Samuel Grafton wonders at the origin of the sudden change of Marshal Petain to favor the ratification of a new constitution in France and restoration of the French Republic. He determines that the probable impetus was simply to avoid a civil war by calling it off, to attempt to beat the forces of De Gaulle and the French underground by setting up to establish a new democratic regime to gainsay their efforts at it, the while intent on maintaining the old order of right-wing militarists and "hooded men". Expedient to the end for self-preservation, this segment of France, explains Mr. Grafton, was willing to accede to the Nazis for its continued sustenance and, likewise, would give up Hitlerís concessions to Vichy to survive yet again in the time of the fait accompli when Hitler would fall.

On Thanksgiving, Dorothy Thompson provides thanks for the brotherhood of man, both domestically and among the Allies, which had enabled the fighting of the war successfully during the previous year, in North Africa, in Sicily, in Italy, in Russia, in the bombing campaign of Europe, and in the "holding war" of the South Pacific.

Raymond Clapper suggests that the smaller nations should be thankful, as all should, to the larger nations, the U.S., Great Britain, China, and Russia, for being willing to fight against the might of the German Wehrmacht and the Japanese warlords, that without that fight, the world would have been in chains on the Thanksgiving of 1943. He also praises the foresight of these four nations to come together at Moscow and plan for the future peace in a cooperative atmosphere.

Drew Pearson compares the Thanksgiving of 1943 to that experienced in 1777 by General Washington, conferring at Valley Forge with General Lafayette in an unhappy time of the Revolution. President Roosevelt, it was reported, was now conferring with Churchill and Stalin somewhere abroad.

In fact, the President, since Monday, had been conferring in Cairo with Churchill and Chiang Kai-shek. Churchill and FDR would meet with Stalin in Tehran beginning Sunday, November 28. Stalin preferred not to meet with Chiang because of its implications to the Russo-Japanese mutual non-aggression pact and the appearance of lending support to the Chinese. The concern, however, had not stopped the Chinese from having their ambassador to Moscow at the foreign ministers conference and acting as signatory on certain of the agreements. Nevertheless, two separate historic meetings of the four heads of state were arranged.

Mr. Pearson goes on to explore the history of Thanksgiving, that when President Washington sought first to declare such a national day of thanks in 1789, it was met with hostility for lending too much centrality to the Federal Government.

Not until 1845 did the merchants along the Potomac realize the economic advantage to be enjoyed by declaring such a day and began advertising imported wine and champagne, plus New York cider, to go along with the day's festivities.

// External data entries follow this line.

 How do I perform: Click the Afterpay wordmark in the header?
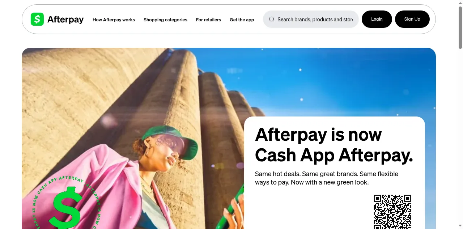point(65,20)
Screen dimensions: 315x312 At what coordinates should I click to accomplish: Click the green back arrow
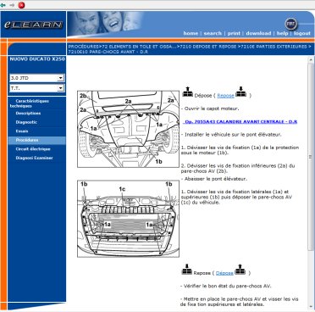click(x=3, y=5)

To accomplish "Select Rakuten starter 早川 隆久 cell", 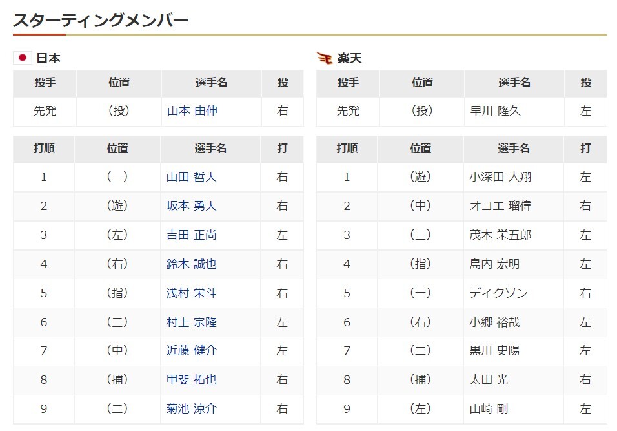I will pos(514,111).
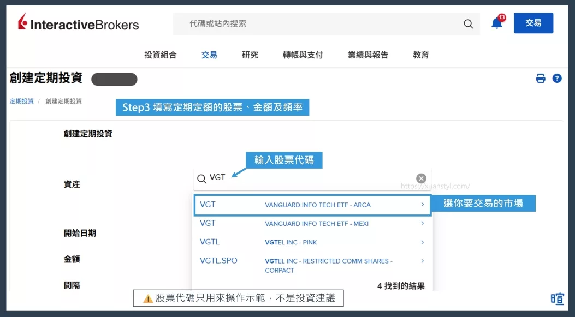Click the Interactive Brokers logo
Viewport: 575px width, 317px height.
pyautogui.click(x=78, y=23)

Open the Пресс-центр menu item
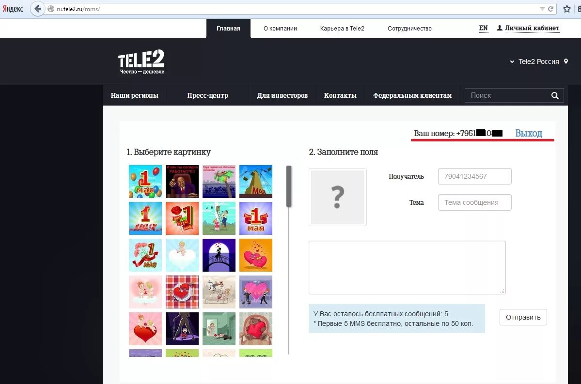[x=207, y=95]
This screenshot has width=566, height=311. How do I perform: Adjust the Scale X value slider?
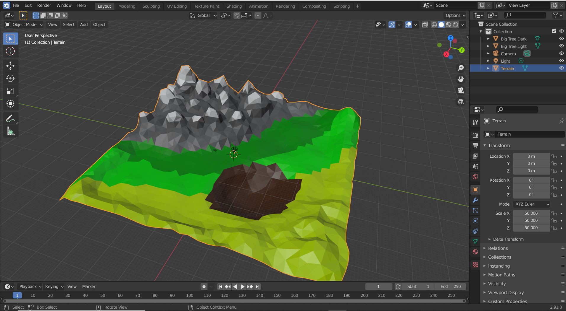pos(531,213)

He does not mention that the first declared Thanksgiving was by President Lincoln in 1863, set for the last Thursday in November, a week after he had delivered to little notice or immediate remembrance his short dedication address for the National Cemetery at Gettysburg, honoring the fallen of the Union during the first three fateful days of the previous July.

Mr. Pearson concludes with an unintentionally ominous note, that the Thanksgiving of 1944 would be a much happier one for President Roosevelt than in 1943, and would be his last in the White House. Or, would it? he stops short to ask of the latter prediction.

Unfortunately, Thanksgiving of 1944 would prove no easier, probably harder, for the Chief Executive than in 1943, his eleventh Thanksgiving in the Executive Mansion. But his twelfth, true to Mr. Pearson's hesitant prediction, would be his last, and not just his last in the White House.